População nordestina Pede Guarda Municipal.

O clima de insegurança reina entre os passageiros e pessoas que trabalham, à noite, no terminal de ônibus do Antônio Bezerra. Segundo denúncias que chegaram à redação, após as 18 horas, o terminal deixa de contar com a presença de guardas municipais. O problema estaria ocorrendo há cerca de um mês, gerando medo, sobretudo, nos usuários.

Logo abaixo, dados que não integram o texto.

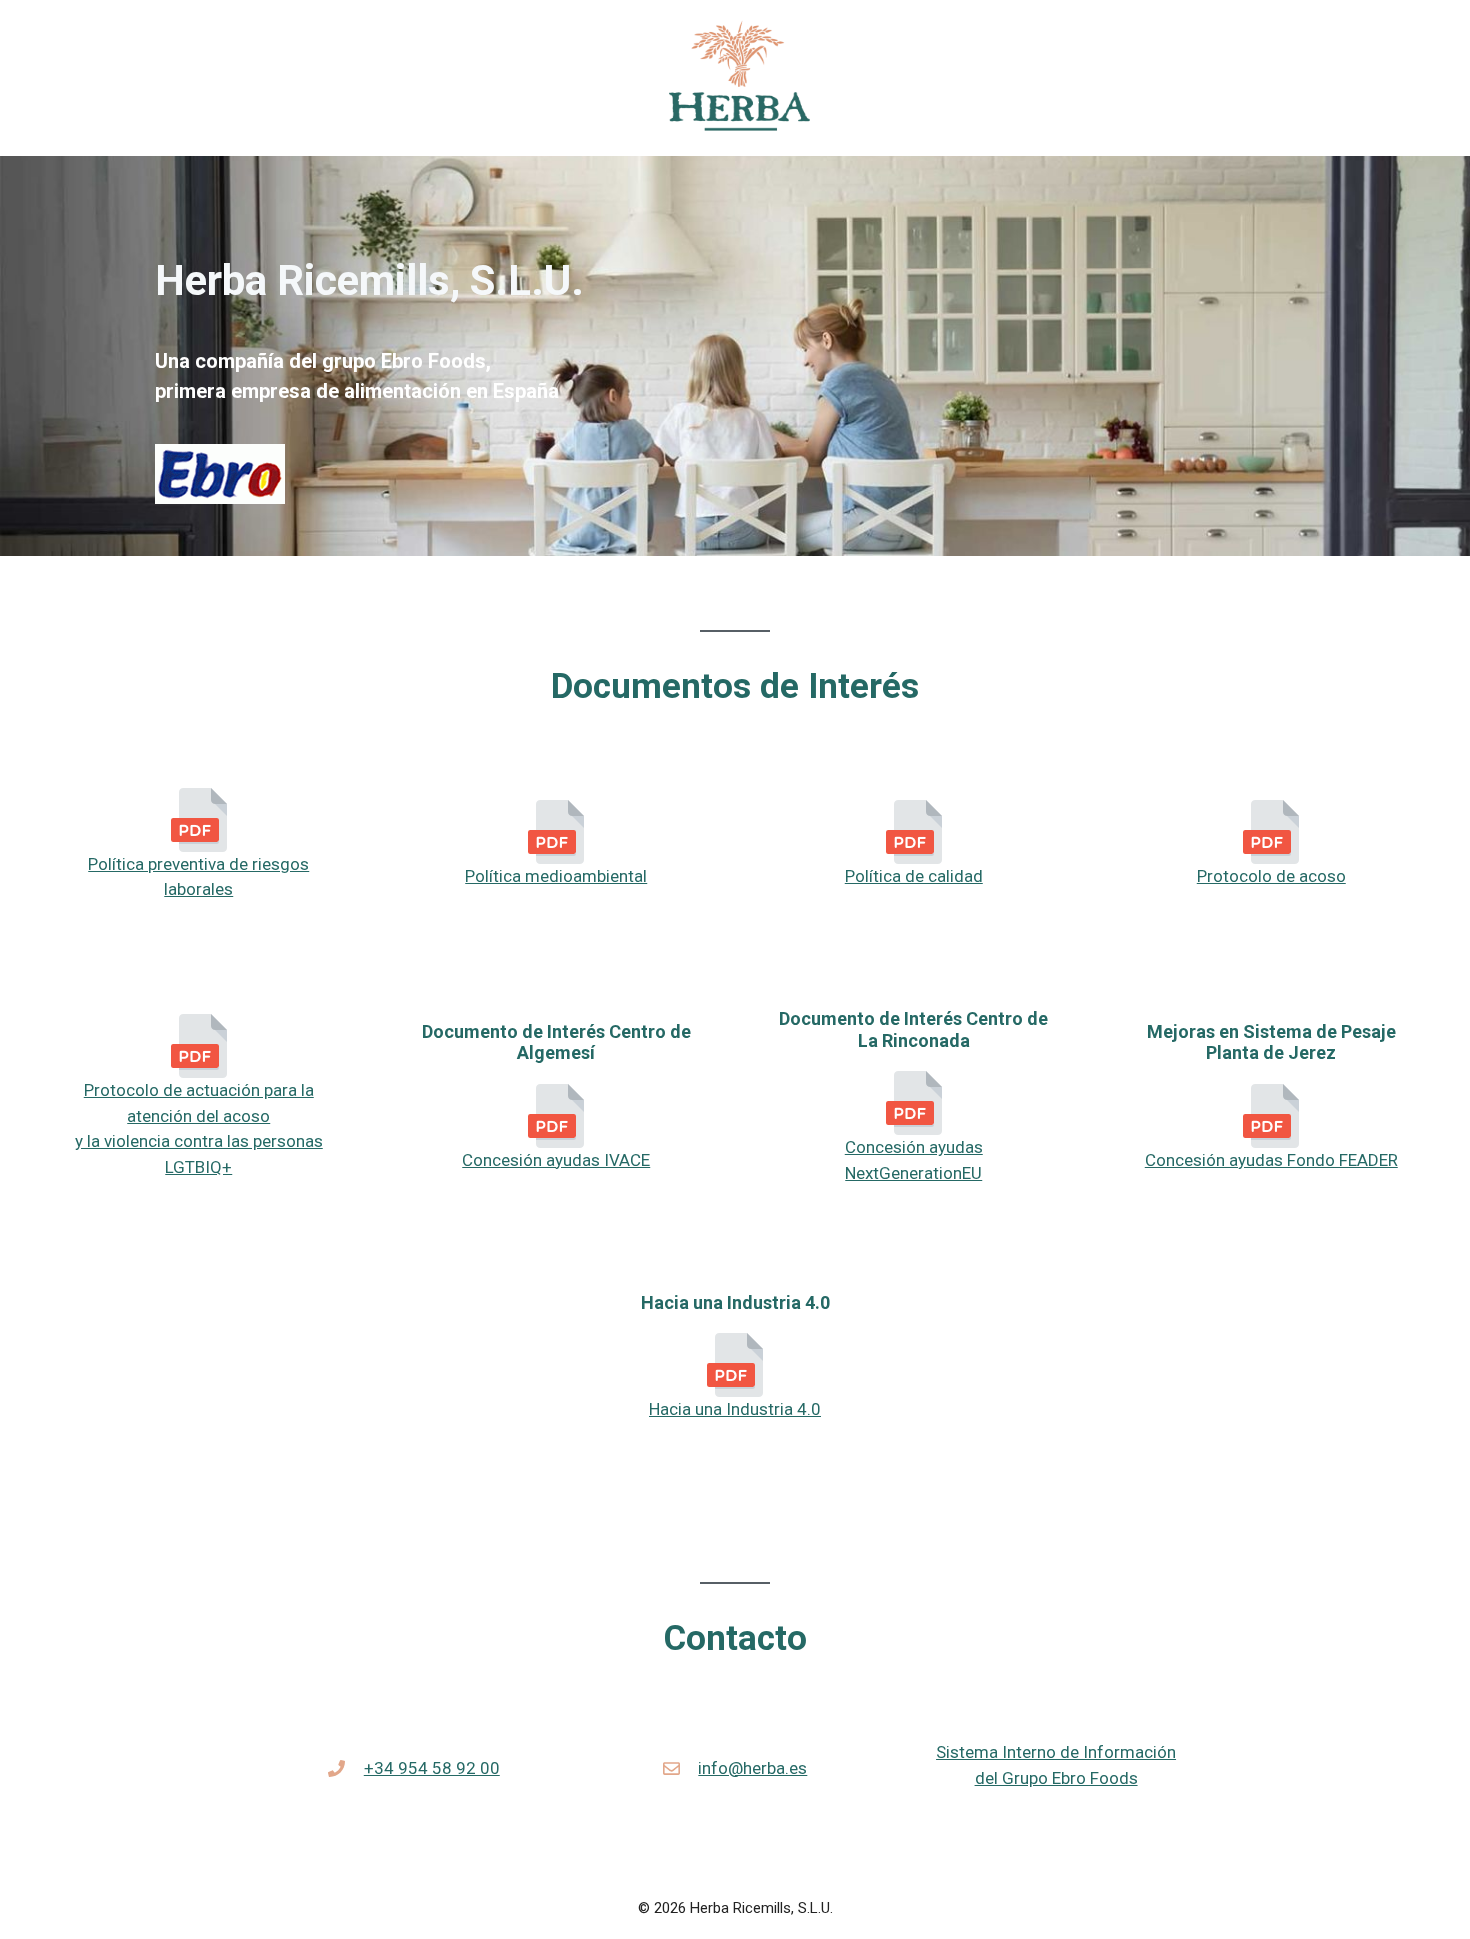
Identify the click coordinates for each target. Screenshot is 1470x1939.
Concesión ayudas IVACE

À noite, ocorrem brigas entre motoristas e passageiros alcoolizados FOTO: KIKO SILVA
No sábado, a reportagem do Diário do Nordeste foi ao terminal e constatou a veracidade da informação. Na data, por volta das 19 horas, não foi encontrado nenhum Guarda Municipal no local e diversos passageiros ratificaram a denúncia chegada ao jornal através de telefonemas.

Até mesmo a vendedora de um boxe, que preferiu não se identificar, ressaltou que trabalha no período da noite temerosa. "Tem sábado que não há vigilância antes mesmo do fim da tarde. Agora, o ruim mesmo é depois de uma da madrugada até as 5 horas", disse ela, adiantando que o terminal fica praticamente vazio neste intervalo e completamente inseguro.

Também a estudante do Ensino Médio, Lorena Costa, confessou seu medo em frequentar o terminal no período noturno. "Nunca fui roubada, mas a gente observa pessoas esquisitas e outras falam que são marginais", ressaltou, queixando-se da falta de policiamento.

Ocorrências
Até mesmo uma fonte que trabalha no Sindicato das Empresas de Transportes e Passageiros do Estado (Sindiônibus) confirmou que, nas tardes de sábado, já começa a dificuldade para encontrar alguém para atender qualquer ocorrência relacionada às brigas ou aos furtos.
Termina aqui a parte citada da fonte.